On Motion to Strike Cost Bill.
Mr. Chiee Justice Moore
delivered the opinion.
5. This is a motion to tax costs and disbursements. A supplemental decree herein having been reversed July 27, *4871903, the defendant, on December 9th of that year, filed a statement of his costs and disbursements, serving a copy thereof on plaintiff’s counsel, who moved to strike it from the files, on the ground that it was not placed thereon within the time prescribed. The clerk having allowed the several items as claimed, plaintiff’s counsel contend that an error was thereby committed. The statute prescribing the manner of taxing costs and disbursements was amended by an act approved February 24, 1903, prohibiting the recovery thereof unless the prevailing party to a judgment, decree, or special proceeding, within five days from the rendition thereof, serves on the adverse party entitled to notice an itemized statement of the, sums to which he claims to be entitled. Such statement may be filed, however, at any time after the period prescribed, but not later than the first day of the next regular term of the court occurring after the expiration of the first five days, in which case the statement must be served on the adverse party, though he has not appeared. If objections thereto are filed within five days from the expiration of the time allowed to file the cost bill, such statement and objections shall constitute the only pleadings required, and the issue so joined shall be tried as soon as convenient by the court or judge, and from the judgment rendered thereon an appeal maybe taken: Laws 1903, p. 209,210. Though this statute was evidently designed to regulate the mode to be pursued in taxing costs and disbursements in the circuit courts, the rule prescribed ought to be adopted as far as applicable in this court: Rader v. Barr, 37 Or. 453 (61 Pac. 1027, 1127).

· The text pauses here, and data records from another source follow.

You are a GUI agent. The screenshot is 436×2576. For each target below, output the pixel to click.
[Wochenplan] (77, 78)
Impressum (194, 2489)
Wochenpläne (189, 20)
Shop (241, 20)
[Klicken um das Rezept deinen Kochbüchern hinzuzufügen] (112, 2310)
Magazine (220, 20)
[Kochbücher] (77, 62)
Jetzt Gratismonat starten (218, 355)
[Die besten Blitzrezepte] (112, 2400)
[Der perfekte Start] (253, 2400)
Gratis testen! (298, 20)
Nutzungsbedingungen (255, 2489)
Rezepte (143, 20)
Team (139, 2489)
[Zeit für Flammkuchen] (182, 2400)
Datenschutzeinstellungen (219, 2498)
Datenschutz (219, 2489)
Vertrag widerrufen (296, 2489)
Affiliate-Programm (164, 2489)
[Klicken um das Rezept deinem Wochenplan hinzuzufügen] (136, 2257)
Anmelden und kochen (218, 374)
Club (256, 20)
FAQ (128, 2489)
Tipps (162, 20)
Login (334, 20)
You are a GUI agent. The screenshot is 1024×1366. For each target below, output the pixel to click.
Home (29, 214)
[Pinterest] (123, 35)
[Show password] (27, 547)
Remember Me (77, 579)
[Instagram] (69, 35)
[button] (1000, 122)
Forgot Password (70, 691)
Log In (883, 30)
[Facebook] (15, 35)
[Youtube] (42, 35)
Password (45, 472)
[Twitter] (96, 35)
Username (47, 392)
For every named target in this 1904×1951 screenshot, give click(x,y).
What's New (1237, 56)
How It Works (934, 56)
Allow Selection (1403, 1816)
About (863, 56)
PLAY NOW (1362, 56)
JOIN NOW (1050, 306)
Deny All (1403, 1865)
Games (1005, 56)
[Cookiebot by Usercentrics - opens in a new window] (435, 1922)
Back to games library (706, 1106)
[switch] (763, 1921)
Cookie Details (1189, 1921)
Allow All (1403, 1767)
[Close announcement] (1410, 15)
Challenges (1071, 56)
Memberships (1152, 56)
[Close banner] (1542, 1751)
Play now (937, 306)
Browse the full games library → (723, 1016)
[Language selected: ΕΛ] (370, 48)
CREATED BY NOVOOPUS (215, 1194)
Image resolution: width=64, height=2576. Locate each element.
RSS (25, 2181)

6. It will be remembered that the cost bill was filed December 9, 1903 ; but as an excuse for the delay it is maintained by defendant’s counsel that a petition for a rehearing was pending until October 5th of that year, and until that was overruled no final decree had been rendered, and *488for this reason the statement was filed within the time prescribed. In Hammer v. Downing, 39 Or. 504 (65 Pac. 990), it was held that when an opinion is handed down the judgment affected thereby is to all intents and purposes final, notwithstanding the rules of this court allow the defeated party twenty days in which to file a petition for a rehearing, and the conclusion so reached controls the case at bar.
7. It is also insisted by defendant’s counsel that stipulations had been entered into between the parties hereto which affected the costs in the case of McFarlane v. Cornelius, post (74 Pac. 468), and that, objections to a cost bill in that case not haying been disposed of until December 7, 1903, it was impossible prior thereto to determine the amount of costs to which their client was entitled, and hence the statement of the items now claimed was filed in proper time. In that case, which was an action arising out. of the original decree in this suit, the only controversy involved in the objections to the cost bill related to the expense incurred in printing an abstract and briefs ; the stipulations having provided that the outline of the case, and the summary of the law points and argument in support thereof, as printed, might be used in both cases, as far as applicable. The expense of publishing the abstract and brief in the case at bar and the other items included in the statement herein were not necessarily involved in the cost bill in the case of McFarlane v. Cornelius, which related to the costs and disbursements to which that plaintiff was entitled, the defendant therein contending that by reason of the stipulations entered into she was entitled to only one half the sum claimed. In the case at bar the costs and disbursements to which the defendant was entitled could have been ascertained when the supplemental decree-was reversed, but no statement thereof having been filed until after the first day of the next succeeding term of court occurring after the expiration of the five days from July *48927,1903, the prohibition contained in the statute compels us to disallow the items now claimed. The motion to strike the statement from the files is therefore allowed.
Motion to Strike Granted.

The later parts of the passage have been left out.